-- Opening Marker --

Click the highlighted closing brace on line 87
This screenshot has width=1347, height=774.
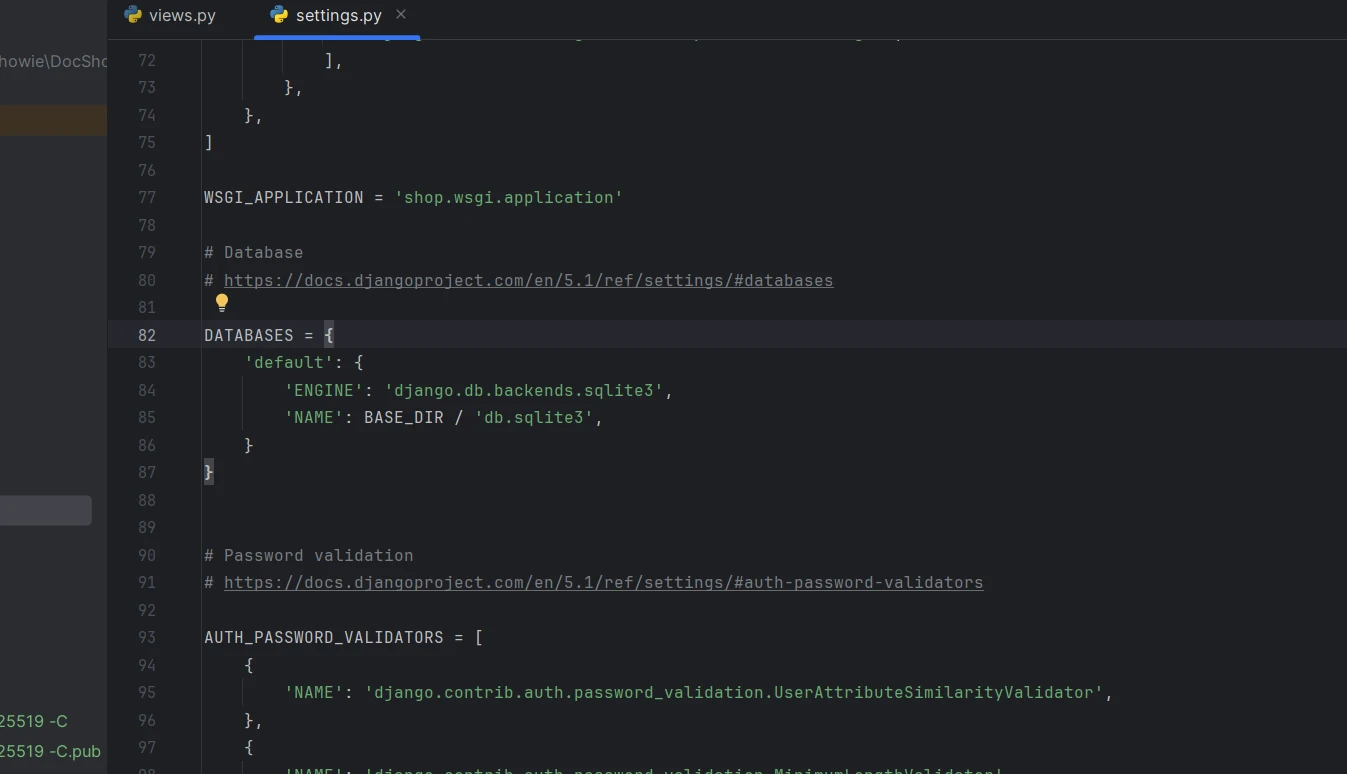[x=209, y=472]
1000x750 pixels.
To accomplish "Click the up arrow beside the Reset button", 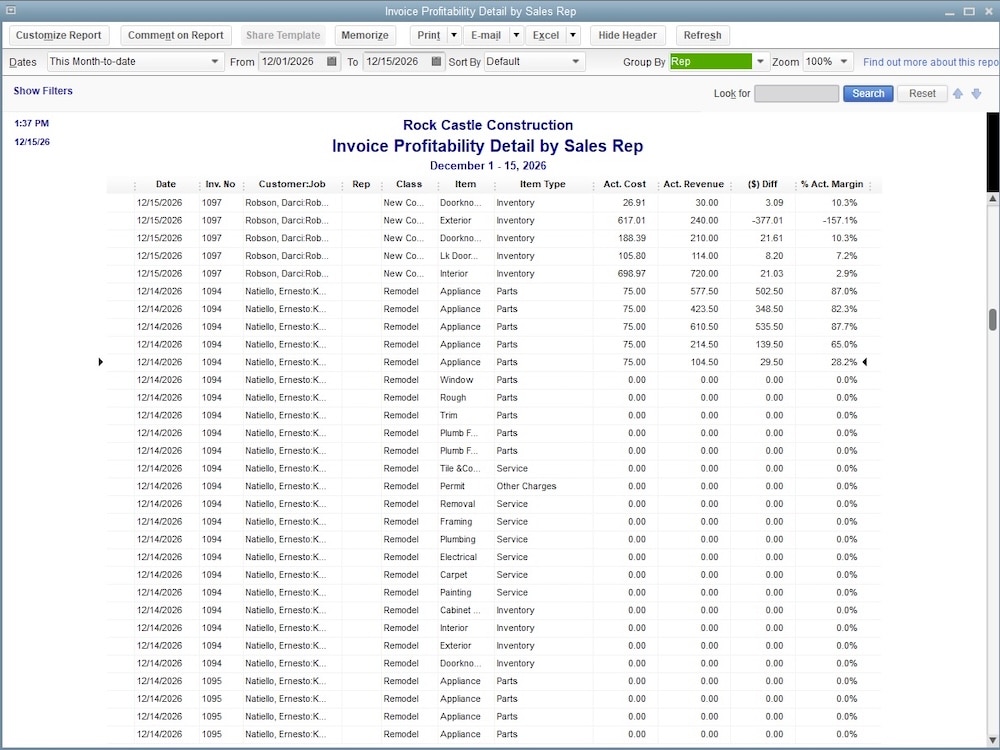I will 958,93.
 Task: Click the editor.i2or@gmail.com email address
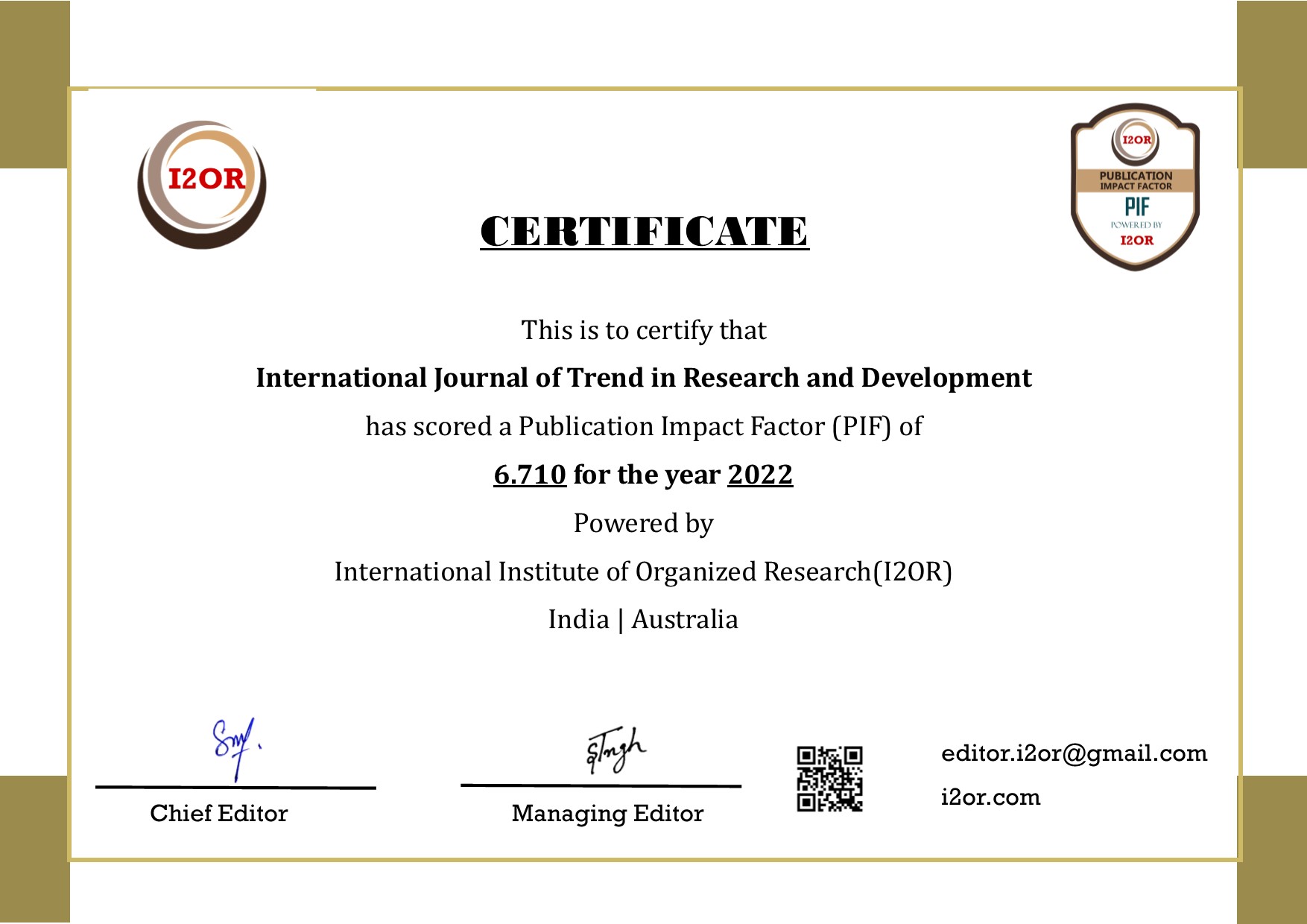(1074, 753)
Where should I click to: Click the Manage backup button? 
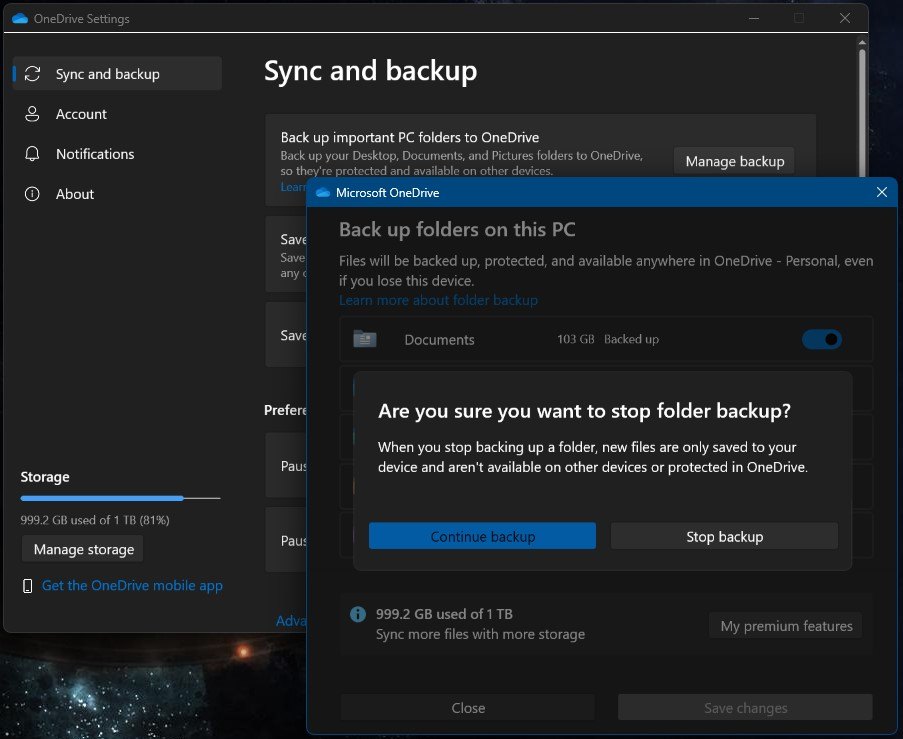click(734, 161)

-- Closing Marker --

--- Your goal ---
Only an exact copy of the lines from the one with "Where should I" through the last line of the listing should be given; pictures must not be included.

--- Written response ---
Where should I click to: Click the Manage backup button? 
click(734, 161)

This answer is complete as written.